DIRECTIONS FOR THIS TASK
Copy out the entries that follow, exactly as written.

(Dataset items)
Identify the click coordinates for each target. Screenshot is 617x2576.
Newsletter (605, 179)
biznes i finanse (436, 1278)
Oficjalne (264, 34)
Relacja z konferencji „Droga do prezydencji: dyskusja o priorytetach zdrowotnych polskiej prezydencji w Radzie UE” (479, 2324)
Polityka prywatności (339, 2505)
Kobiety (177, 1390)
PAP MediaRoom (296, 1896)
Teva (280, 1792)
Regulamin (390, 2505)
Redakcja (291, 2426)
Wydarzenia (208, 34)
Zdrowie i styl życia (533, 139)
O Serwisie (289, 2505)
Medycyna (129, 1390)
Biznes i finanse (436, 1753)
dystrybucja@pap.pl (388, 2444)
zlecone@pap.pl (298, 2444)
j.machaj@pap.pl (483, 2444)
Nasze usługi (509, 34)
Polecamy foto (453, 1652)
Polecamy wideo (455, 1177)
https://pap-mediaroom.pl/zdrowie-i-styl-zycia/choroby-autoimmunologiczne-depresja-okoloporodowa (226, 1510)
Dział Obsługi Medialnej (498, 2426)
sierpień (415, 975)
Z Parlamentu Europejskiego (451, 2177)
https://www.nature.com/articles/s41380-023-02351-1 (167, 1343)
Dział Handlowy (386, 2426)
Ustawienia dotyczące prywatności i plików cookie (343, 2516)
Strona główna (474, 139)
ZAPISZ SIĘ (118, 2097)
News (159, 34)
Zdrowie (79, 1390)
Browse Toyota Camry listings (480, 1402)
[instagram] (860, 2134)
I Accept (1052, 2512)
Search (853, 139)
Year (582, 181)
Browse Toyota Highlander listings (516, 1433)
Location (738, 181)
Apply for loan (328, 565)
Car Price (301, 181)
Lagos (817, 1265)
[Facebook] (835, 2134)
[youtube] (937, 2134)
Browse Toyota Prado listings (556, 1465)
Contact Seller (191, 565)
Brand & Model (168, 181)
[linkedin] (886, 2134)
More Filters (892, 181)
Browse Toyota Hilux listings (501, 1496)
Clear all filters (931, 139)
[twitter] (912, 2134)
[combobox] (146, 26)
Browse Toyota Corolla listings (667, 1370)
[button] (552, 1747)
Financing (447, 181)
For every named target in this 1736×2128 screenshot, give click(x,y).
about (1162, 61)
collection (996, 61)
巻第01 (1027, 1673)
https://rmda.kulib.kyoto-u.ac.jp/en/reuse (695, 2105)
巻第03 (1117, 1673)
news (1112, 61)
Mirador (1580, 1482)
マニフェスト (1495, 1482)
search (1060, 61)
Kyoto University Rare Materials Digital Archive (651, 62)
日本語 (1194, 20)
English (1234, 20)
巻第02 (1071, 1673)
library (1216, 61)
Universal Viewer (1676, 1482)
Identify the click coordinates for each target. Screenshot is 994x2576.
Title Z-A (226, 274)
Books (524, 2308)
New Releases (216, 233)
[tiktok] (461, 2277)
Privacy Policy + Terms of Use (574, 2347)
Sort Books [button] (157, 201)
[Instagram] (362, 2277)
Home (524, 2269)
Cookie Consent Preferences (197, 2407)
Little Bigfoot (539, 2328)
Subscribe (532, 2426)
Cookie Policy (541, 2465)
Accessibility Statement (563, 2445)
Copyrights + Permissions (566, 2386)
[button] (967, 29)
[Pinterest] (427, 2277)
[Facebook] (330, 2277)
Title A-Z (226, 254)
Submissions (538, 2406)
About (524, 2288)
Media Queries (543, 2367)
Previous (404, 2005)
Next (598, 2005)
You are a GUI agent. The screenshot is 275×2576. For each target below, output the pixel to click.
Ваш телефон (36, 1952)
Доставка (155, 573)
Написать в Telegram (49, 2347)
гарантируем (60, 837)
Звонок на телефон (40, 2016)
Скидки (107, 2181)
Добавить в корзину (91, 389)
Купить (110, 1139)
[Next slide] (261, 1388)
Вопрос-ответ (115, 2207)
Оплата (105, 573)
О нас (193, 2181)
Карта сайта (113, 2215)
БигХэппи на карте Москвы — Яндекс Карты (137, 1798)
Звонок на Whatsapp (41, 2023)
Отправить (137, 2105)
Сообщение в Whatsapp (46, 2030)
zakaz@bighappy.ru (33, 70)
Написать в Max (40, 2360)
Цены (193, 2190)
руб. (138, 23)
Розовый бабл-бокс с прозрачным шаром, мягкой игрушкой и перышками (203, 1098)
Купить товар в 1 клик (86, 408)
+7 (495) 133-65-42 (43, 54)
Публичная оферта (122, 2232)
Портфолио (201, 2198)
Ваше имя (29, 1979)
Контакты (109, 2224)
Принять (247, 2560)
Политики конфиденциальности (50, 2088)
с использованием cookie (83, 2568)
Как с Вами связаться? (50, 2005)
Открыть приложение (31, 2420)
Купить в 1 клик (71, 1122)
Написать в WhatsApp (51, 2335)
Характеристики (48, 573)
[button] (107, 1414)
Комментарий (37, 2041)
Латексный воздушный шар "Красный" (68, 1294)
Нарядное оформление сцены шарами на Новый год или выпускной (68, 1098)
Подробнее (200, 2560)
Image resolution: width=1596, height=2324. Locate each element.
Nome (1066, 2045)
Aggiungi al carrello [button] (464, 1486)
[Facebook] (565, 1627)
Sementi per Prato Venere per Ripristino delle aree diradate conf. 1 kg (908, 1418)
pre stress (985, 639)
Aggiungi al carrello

ANSWER TO THIS TASK
Identify the click coordinates for each target. Screenshot is 617x2576.
Newsletter (605, 179)
biznes i finanse (436, 1278)
Oficjalne (264, 34)
Relacja z konferencji „Droga do prezydencji: dyskusja o priorytetach zdrowotnych polskiej prezydencji w Radzie UE” (479, 2324)
Polityka prywatności (339, 2505)
Kobiety (177, 1390)
PAP MediaRoom (296, 1896)
Teva (280, 1792)
Regulamin (390, 2505)
Redakcja (291, 2426)
Wydarzenia (208, 34)
Zdrowie i styl życia (533, 139)
O Serwisie (289, 2505)
Medycyna (129, 1390)
Biznes i finanse (436, 1753)
dystrybucja@pap.pl (388, 2444)
zlecone@pap.pl (298, 2444)
j.machaj@pap.pl (483, 2444)
Nasze usługi (509, 34)
Polecamy foto (453, 1652)
Polecamy wideo (455, 1177)
https://pap-mediaroom.pl/zdrowie-i-styl-zycia/choroby-autoimmunologiczne-depresja-okoloporodowa (226, 1510)
Dział Obsługi Medialnej (498, 2426)
sierpień (415, 975)
Z Parlamentu Europejskiego (451, 2177)
https://www.nature.com/articles/s41380-023-02351-1 (167, 1343)
Dział Handlowy (386, 2426)
Ustawienia dotyczące prywatności i plików cookie (343, 2516)
Strona główna (474, 139)
ZAPISZ SIĘ (118, 2097)
News (159, 34)
Zdrowie (79, 1390)
Browse Toyota Camry listings (480, 1402)
[instagram] (860, 2134)
I Accept (1052, 2512)
Search (853, 139)
Year (582, 181)
Browse Toyota Highlander listings (516, 1433)
Location (738, 181)
Apply for loan (328, 565)
Car Price (301, 181)
Lagos (817, 1265)
[Facebook] (835, 2134)
[youtube] (937, 2134)
Browse Toyota Prado listings (556, 1465)
Contact Seller (191, 565)
Brand & Model (168, 181)
[linkedin] (886, 2134)
More Filters (892, 181)
Browse Toyota Hilux listings (501, 1496)
Clear all filters (931, 139)
[twitter] (912, 2134)
[combobox] (146, 26)
Browse Toyota Corolla listings (667, 1370)
[button] (552, 1747)
Financing (447, 181)
For every named target in this 1736×2128 screenshot, give click(x,y).
about (1162, 61)
collection (996, 61)
巻第01 (1027, 1673)
https://rmda.kulib.kyoto-u.ac.jp/en/reuse (695, 2105)
巻第03 (1117, 1673)
news (1112, 61)
Mirador (1580, 1482)
マニフェスト (1495, 1482)
search (1060, 61)
Kyoto University Rare Materials Digital Archive (651, 62)
日本語 (1194, 20)
English (1234, 20)
巻第02 (1071, 1673)
library (1216, 61)
Universal Viewer (1676, 1482)
Identify the click coordinates for each target. Screenshot is 994x2576.
Title Z-A (226, 274)
Books (524, 2308)
New Releases (216, 233)
[tiktok] (461, 2277)
Privacy Policy + Terms of Use (574, 2347)
Sort Books [button] (157, 201)
[Instagram] (362, 2277)
Home (524, 2269)
Cookie Consent Preferences (197, 2407)
Little Bigfoot (539, 2328)
Subscribe (532, 2426)
Cookie Policy (541, 2465)
Accessibility Statement (563, 2445)
Copyrights + Permissions (566, 2386)
[button] (967, 29)
[Pinterest] (427, 2277)
[Facebook] (330, 2277)
Title A-Z (226, 254)
Submissions (538, 2406)
About (524, 2288)
Media Queries (543, 2367)
Previous (404, 2005)
Next (598, 2005)
You are a GUI agent. The screenshot is 275×2576. For each target below, output the pixel to click.
Ваш телефон (36, 1952)
Доставка (155, 573)
Написать в Telegram (49, 2347)
гарантируем (60, 837)
Звонок на телефон (40, 2016)
Скидки (107, 2181)
Добавить в корзину (91, 389)
Купить (110, 1139)
[Next slide] (261, 1388)
Вопрос-ответ (115, 2207)
Оплата (105, 573)
О нас (193, 2181)
Карта сайта (113, 2215)
БигХэппи на карте Москвы — Яндекс Карты (137, 1798)
Звонок на Whatsapp (41, 2023)
Отправить (137, 2105)
Сообщение в Whatsapp (46, 2030)
zakaz@bighappy.ru (33, 70)
Написать в Max (40, 2360)
Цены (193, 2190)
руб. (138, 23)
Розовый бабл-бокс с прозрачным шаром, мягкой игрушкой и перышками (203, 1098)
Купить товар в 1 клик (86, 408)
+7 (495) 133-65-42 (43, 54)
Публичная оферта (122, 2232)
Портфолио (201, 2198)
Ваше имя (29, 1979)
Контакты (109, 2224)
Принять (247, 2560)
Политики конфиденциальности (50, 2088)
с использованием cookie (83, 2568)
Как с Вами связаться? (50, 2005)
Открыть приложение (31, 2420)
Купить в 1 клик (71, 1122)
Написать в WhatsApp (51, 2335)
Характеристики (48, 573)
[button] (107, 1414)
Комментарий (37, 2041)
Латексный воздушный шар "Красный" (68, 1294)
Нарядное оформление сцены шарами на Новый год или выпускной (68, 1098)
Подробнее (200, 2560)
Image resolution: width=1596, height=2324. Locate each element.
Nome (1066, 2045)
Aggiungi al carrello [button] (464, 1486)
[Facebook] (565, 1627)
Sementi per Prato Venere per Ripristino delle aree diradate conf. 1 kg (908, 1418)
pre stress (985, 639)
Aggiungi al carrello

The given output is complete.